SOURCE PASSAGE
▶

Letting Go with the Seasons: What Fall Can Teach Us About Release
Nature Is Inviting Us To Let Go… Are You Ready?
As Fall arrives, change is all around us: shorter days, cooler temperatures, and leaves drifting to the ground. Nature begins to shed the high energy of summer as we move from a season of growth into one of rest, reflection, and letting go. This shift in our environment can often prompt an internal shift as well. When the world slows down, it invites us to slow down with it. To reflect on what we may need to shed or release.
Unlike nature, which releases with grace, we often meet change with resistance, clinging tightly to what’s familiar - even when it no longer serves us. That’s why letting go of identities, habits, relationships, or expectations rarely feels peaceful or beautiful. Sometimes it feels like failure, loss, fear, or messiness. But letting go is often the bravest and most honest step towards self-trust we can take.
“The key in letting go is practice. Each time we let go, we disentangle ourselves from our expectations and begin to experience things as they are.”
Why We Hold On (Even When it Hurts)
Chances are, at one point in your life, the thing that you now need to release felt right. The habit, the relationship, the job, the identity. It served you. It protected you. It helped you get to where you are. But as you grow, you may begin to sense that some of these things no longer fit. That recognition can bring sadness, resistance, or grief. After all, releasing what once felt essential can feel like letting go of a part of yourself. These are what I call our growing pains: uncomfortable, but necessary signals that your soul is asking for something new.
Beyond our growing pains, there are also physiological reasons change can feel so difficult. Our brains are generally wired for survival and stability. Therefore, when we know what to expect, we feel more prepared and more in control, even if it’s painful. It’s familiar, and familiarity feels safe. But when we don’t know what to expect, the nervous system may interpret change, or the unknown, as a potential threat, triggering discomfort, fear, and a natural instinct to resist.
Letting go of what we know takes courage. It’s a leap of faith into the unknown, and an act of trust in your capacity to navigate whatever comes next.
What Does Letting Go Look Like?
The process of letting go is often a layered and evolving one that requires turning inward, listening closely to yourself, and recognizing what is no longer aligned.

◀

PROVIDED MATERIAL
▶

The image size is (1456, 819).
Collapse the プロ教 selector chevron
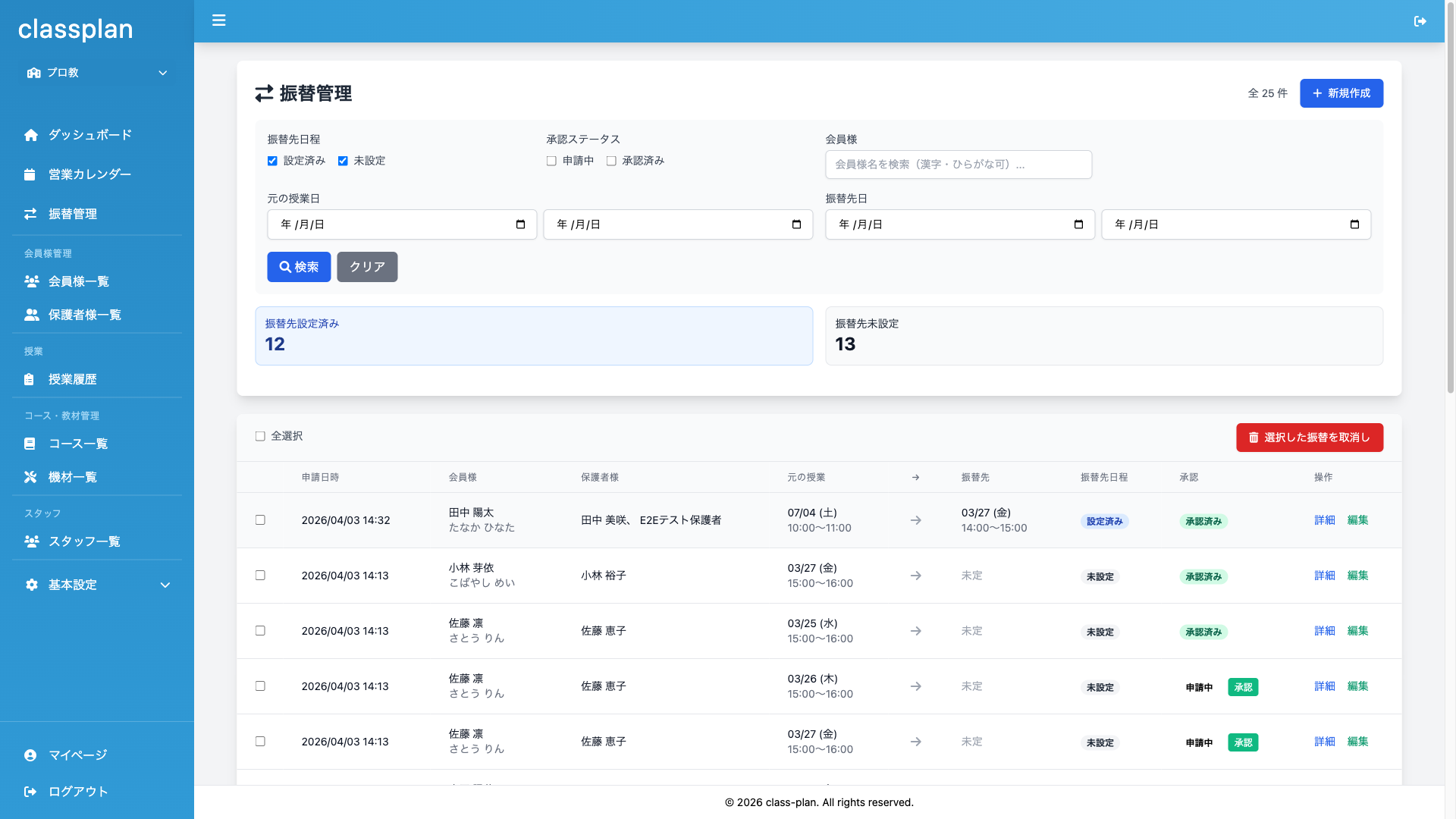click(162, 73)
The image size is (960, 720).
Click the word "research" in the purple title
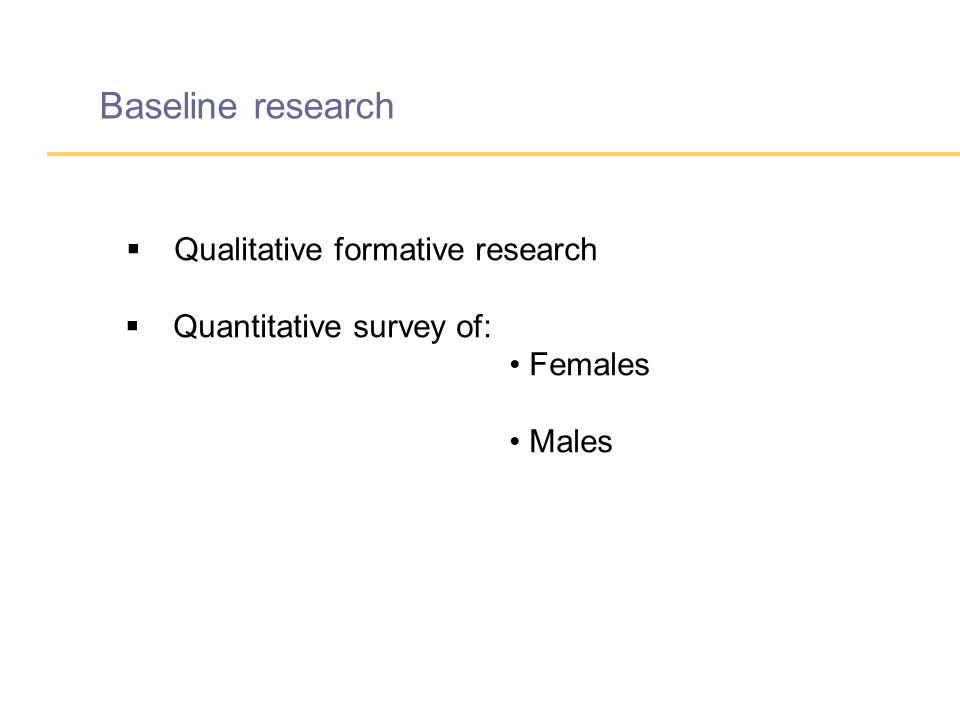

◀

TASKS AND EXERCISES
[1] From the article about letting go in fall, reproduce word for word the part that opens with the words containing "The process of" and closes with "no longer aligned.".
[2] In the article about letting go in fall, what are our brains generally wired for?
[3] Carry on the article about letting go in fall from its last sentence, writing what comes next.
You won't need the items to do what follows.

TASK-BY-TASK RESULTS
[1]
The process of letting go is often a layered and evolving one that requires turning inward, listening closely to yourself, and recognizing what is no longer aligned.

[2] Survival and stability.

[3]
Sometimes, this is an internal shift: releasing expectations, rewriting beliefs, or accepting truths that are hard to face. Other times, it calls for external action: setting boundaries, ending relationships, changing jobs, or walking away from environments that no longer support your growth. This release can look different for everyone, but often it’s about untangling yourself from old patterns and stories that once felt safe, but now feel heavy.
Here are some real-life examples of what emotional or mental letting go might look like:
Releasing the need to have it all “figured out”
Stopping the emotional labor in a one-sided relationship
Letting go of needing to be understood by everyone
Loosening your grip on control or perfectionism
Letting go of a version of yourself that no longer fits
Unlearning the belief that your worth is tied to productivity
Accepting that closure may never come from the person you want it from
Letting go does not always happen in a single moment. Just as the trees shed their leaves every fall, we may need to release our patterns again and again - not because we failed the first time, but because we move in cycles too. We revisit familiar patterns and encounter similar situations, and that’s okay.
Each time our cycle repeats, there is an opportunity to evolve rather than revolve. A chance to keep practicing the art of release, until we find clarity, stillness, and a deeper connection to our authentic self.
How Do I Know I Need To Let Go?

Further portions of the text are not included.